BACKGROUND: Progressive independence is a traditional premise of clinical training. Recently, issues such as managed care, work hours limitation, and patient safety have begun to impact the degree of autonomy afforded to clinical trainees. This article reviews empirical evidence and theory pertaining to the role of progressive autonomy in clinical learning.
METHOD: A computerized literature search was performed using Medline, PsycINFO, Social Sciences Citation Index, and Educational Resources Information Center. This article presents a synthetic review of relevant empirical and theoretical concepts from the domains of medicine, psychology, education, kinesiology, and sociology.

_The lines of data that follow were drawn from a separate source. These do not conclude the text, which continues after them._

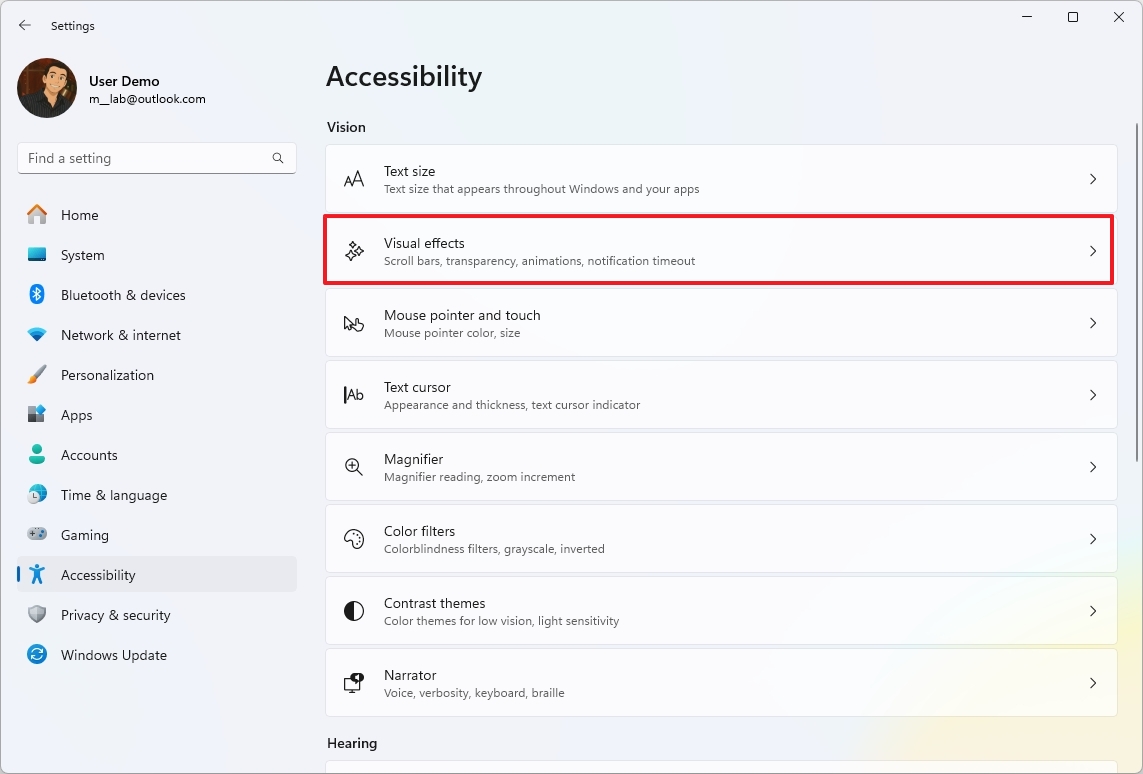1143x774 pixels.
Task: Click the search magnifying glass icon
Action: [278, 158]
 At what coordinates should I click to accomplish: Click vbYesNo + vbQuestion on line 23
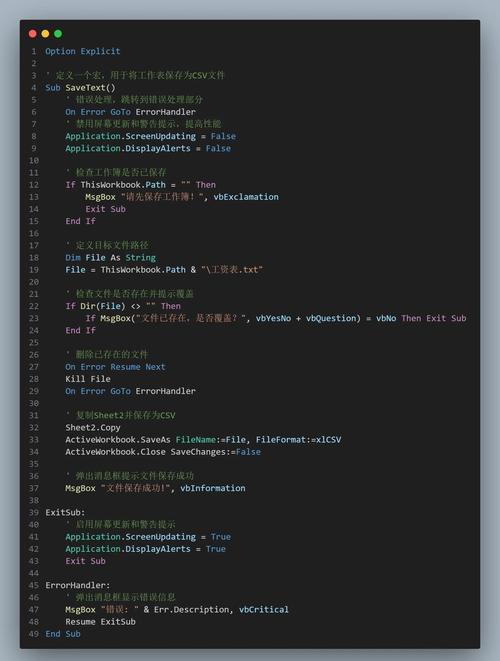306,318
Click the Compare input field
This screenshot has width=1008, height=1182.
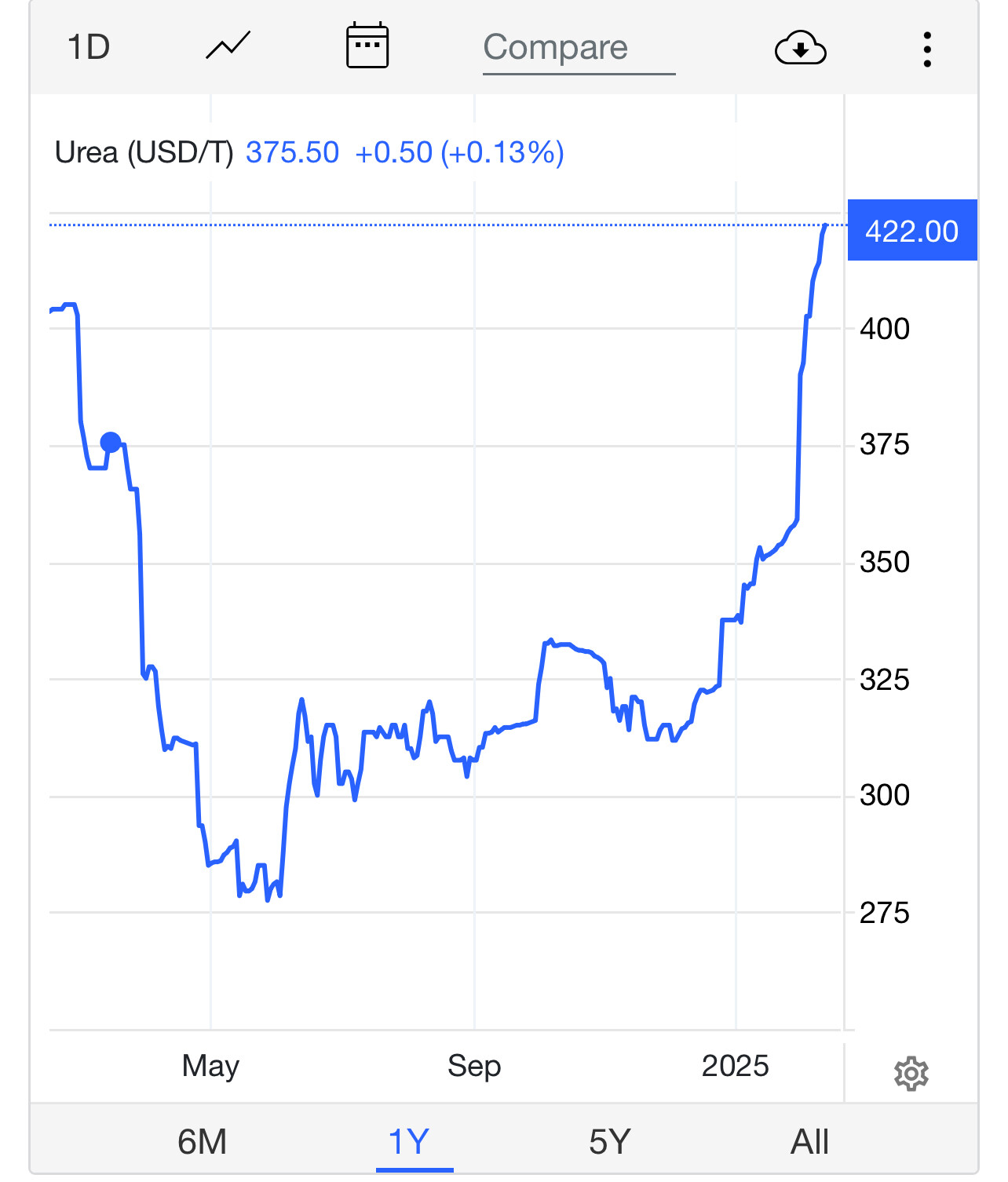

RESULTS: The clinical psychology and medical education literatures provide evidence that clinical trainees act more independently as their training progresses, but have not yet evaluated the educational efficacy of providing progressive independence, or the consequences of failing to do so. The expertise and motor learning literatures provide some theoretical evidence (as yet untested in complex clinical environments) that the provision of too much guidance or feedback to trainees could be educationally detrimental in the long term. The sociology literature provides insight into the cultural values underlying the behavior of clinical teachers and trainees relating to issues of supervision and independence.
CONCLUSIONS: There is limited empirical support for the current model of progressive independence in clinical learning; however, diverse theoretical perspectives raise concern about the potential educational consequences of eroding progressive independence. These perspectives could inform future research programs that would create a creative and effective response to the social and economic forces impacting clinical education.